● What the task asks:
Send back all of the data, word for word.

● Materials provided:
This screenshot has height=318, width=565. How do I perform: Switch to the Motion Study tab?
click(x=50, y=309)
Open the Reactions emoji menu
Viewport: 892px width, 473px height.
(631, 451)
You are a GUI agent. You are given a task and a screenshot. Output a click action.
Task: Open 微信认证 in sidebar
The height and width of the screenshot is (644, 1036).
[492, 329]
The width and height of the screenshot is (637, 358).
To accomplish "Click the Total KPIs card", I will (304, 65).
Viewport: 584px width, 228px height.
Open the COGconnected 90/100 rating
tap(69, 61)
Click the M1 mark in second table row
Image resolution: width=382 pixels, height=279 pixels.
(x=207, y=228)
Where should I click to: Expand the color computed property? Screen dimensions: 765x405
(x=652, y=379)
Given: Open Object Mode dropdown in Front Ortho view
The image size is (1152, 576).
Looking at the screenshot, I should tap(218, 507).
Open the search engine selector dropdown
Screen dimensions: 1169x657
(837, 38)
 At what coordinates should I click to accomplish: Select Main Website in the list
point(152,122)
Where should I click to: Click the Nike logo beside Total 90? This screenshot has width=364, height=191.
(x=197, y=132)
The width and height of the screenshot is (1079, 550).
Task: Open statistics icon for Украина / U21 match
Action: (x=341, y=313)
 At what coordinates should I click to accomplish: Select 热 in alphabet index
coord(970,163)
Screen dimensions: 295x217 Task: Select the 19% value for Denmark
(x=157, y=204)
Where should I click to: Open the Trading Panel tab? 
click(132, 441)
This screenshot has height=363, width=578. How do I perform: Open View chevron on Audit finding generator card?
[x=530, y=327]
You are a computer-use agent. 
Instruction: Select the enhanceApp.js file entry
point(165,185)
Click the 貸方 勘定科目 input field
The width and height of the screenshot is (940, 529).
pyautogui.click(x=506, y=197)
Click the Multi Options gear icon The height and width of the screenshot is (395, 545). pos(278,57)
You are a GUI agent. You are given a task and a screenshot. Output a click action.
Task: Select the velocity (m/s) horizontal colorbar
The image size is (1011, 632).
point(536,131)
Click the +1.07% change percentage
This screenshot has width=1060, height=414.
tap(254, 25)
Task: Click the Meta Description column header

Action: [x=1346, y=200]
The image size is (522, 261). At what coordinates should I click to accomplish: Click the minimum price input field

● Output below:
This screenshot has height=318, width=565. How do I perform: Switch to the Motion Study tab?
click(x=50, y=309)
Open the Reactions emoji menu
Viewport: 892px width, 473px height.
(631, 451)
You are a GUI agent. You are given a task and a screenshot. Output a click action.
Task: Open 微信认证 in sidebar
The height and width of the screenshot is (644, 1036).
[492, 329]
The width and height of the screenshot is (637, 358).
To accomplish "Click the Total KPIs card", I will (304, 65).
Viewport: 584px width, 228px height.
Open the COGconnected 90/100 rating
tap(69, 61)
Click the M1 mark in second table row
Image resolution: width=382 pixels, height=279 pixels.
(x=207, y=228)
Where should I click to: Expand the color computed property? Screen dimensions: 765x405
(x=652, y=379)
Given: Open Object Mode dropdown in Front Ortho view
The image size is (1152, 576).
Looking at the screenshot, I should tap(218, 507).
Open the search engine selector dropdown
Screen dimensions: 1169x657
(837, 38)
 At what coordinates should I click to accomplish: Select Main Website in the list
point(152,122)
Where should I click to: Click the Nike logo beside Total 90? This screenshot has width=364, height=191.
(x=197, y=132)
The width and height of the screenshot is (1079, 550).
Task: Open statistics icon for Украина / U21 match
Action: (x=341, y=313)
 At what coordinates should I click to accomplish: Select 热 in alphabet index
coord(970,163)
Screen dimensions: 295x217 Task: Select the 19% value for Denmark
(x=157, y=204)
Where should I click to: Open the Trading Panel tab? 
click(132, 441)
This screenshot has height=363, width=578. How do I perform: Open View chevron on Audit finding generator card?
[x=530, y=327]
You are a computer-use agent. 
Instruction: Select the enhanceApp.js file entry
point(165,185)
Click the 貸方 勘定科目 input field
The width and height of the screenshot is (940, 529).
pyautogui.click(x=506, y=197)
Click the Multi Options gear icon The height and width of the screenshot is (395, 545). pos(278,57)
You are a GUI agent. You are given a task and a screenshot. Output a click action.
Task: Select the velocity (m/s) horizontal colorbar
The image size is (1011, 632).
point(536,131)
Click the +1.07% change percentage
This screenshot has width=1060, height=414.
tap(254, 25)
Task: Click the Meta Description column header

Action: [x=1346, y=200]
The image size is (522, 261). At what coordinates should I click to accomplish: Click the minimum price input field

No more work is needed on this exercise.